**What the exercise asks:** The response should hold each line from the entries below where "green" is found.

**Task inputs:**
•••

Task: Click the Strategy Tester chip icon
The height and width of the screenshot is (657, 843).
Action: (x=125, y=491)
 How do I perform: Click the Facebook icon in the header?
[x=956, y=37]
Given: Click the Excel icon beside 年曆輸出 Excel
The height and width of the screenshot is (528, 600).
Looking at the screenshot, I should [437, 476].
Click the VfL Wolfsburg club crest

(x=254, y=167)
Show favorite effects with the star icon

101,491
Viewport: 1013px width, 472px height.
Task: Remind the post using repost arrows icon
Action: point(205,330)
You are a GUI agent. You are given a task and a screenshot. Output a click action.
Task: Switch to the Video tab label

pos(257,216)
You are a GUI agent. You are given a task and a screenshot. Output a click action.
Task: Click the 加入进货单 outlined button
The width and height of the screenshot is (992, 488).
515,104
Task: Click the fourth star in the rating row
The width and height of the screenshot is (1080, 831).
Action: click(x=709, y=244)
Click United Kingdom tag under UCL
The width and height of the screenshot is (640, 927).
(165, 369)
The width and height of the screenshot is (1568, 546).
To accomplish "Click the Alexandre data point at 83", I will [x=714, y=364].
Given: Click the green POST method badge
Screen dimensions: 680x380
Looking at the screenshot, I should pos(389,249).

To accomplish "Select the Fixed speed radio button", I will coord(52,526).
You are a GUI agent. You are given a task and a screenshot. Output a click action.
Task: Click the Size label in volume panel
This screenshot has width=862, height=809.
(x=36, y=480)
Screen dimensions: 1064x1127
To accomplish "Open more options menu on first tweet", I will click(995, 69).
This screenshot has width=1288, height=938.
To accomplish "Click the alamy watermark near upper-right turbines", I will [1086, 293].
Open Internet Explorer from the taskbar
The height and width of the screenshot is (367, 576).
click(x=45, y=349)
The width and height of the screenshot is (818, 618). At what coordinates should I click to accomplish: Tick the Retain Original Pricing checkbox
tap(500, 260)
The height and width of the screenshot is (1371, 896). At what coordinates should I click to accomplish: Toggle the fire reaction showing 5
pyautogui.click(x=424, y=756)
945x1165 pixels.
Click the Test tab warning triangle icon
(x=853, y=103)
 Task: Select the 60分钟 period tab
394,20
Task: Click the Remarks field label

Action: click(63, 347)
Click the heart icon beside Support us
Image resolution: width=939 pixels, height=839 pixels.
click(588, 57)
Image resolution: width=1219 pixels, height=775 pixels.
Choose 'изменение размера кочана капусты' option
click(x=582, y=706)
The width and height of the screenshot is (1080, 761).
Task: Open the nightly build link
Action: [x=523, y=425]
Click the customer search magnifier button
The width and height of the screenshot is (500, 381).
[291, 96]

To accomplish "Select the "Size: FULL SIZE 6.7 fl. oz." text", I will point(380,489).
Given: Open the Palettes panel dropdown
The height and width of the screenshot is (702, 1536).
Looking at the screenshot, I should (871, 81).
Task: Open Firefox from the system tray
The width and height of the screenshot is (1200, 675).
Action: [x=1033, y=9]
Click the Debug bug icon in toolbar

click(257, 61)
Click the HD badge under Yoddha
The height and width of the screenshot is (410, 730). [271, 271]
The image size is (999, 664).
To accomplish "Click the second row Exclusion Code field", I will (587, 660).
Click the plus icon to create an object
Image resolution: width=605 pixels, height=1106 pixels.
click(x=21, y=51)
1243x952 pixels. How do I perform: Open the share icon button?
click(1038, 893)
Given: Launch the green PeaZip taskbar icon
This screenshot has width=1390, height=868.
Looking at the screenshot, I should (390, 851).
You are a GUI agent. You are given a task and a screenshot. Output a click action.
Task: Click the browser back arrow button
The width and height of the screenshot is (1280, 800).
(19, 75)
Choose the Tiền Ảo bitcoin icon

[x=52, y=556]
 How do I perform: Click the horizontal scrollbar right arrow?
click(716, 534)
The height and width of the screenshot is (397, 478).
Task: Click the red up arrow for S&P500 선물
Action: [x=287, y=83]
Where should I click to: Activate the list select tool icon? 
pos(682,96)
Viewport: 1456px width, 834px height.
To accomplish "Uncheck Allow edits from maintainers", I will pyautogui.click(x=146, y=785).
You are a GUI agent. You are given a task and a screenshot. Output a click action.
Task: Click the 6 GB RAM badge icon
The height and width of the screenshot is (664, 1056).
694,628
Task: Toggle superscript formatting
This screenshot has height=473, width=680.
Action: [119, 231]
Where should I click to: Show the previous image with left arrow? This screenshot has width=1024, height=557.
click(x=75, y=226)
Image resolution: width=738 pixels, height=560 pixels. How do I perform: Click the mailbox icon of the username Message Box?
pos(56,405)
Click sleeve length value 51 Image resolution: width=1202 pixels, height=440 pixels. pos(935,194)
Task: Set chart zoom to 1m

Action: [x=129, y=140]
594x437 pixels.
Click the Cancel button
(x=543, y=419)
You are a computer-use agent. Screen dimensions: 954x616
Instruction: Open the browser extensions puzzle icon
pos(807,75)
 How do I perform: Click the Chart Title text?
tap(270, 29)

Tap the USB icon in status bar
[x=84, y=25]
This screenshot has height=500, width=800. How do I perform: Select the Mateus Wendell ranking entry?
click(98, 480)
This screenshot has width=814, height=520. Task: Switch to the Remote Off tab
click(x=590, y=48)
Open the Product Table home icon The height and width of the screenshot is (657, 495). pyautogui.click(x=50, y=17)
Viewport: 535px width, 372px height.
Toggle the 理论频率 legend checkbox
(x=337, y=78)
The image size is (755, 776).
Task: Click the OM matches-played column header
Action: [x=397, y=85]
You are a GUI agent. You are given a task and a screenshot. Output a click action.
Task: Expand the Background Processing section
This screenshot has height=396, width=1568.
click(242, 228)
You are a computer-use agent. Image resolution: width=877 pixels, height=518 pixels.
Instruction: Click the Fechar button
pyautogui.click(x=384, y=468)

•••

**Answer to this task:**
Given: Click the green POST method badge
Given: Launch the green PeaZip taskbar icon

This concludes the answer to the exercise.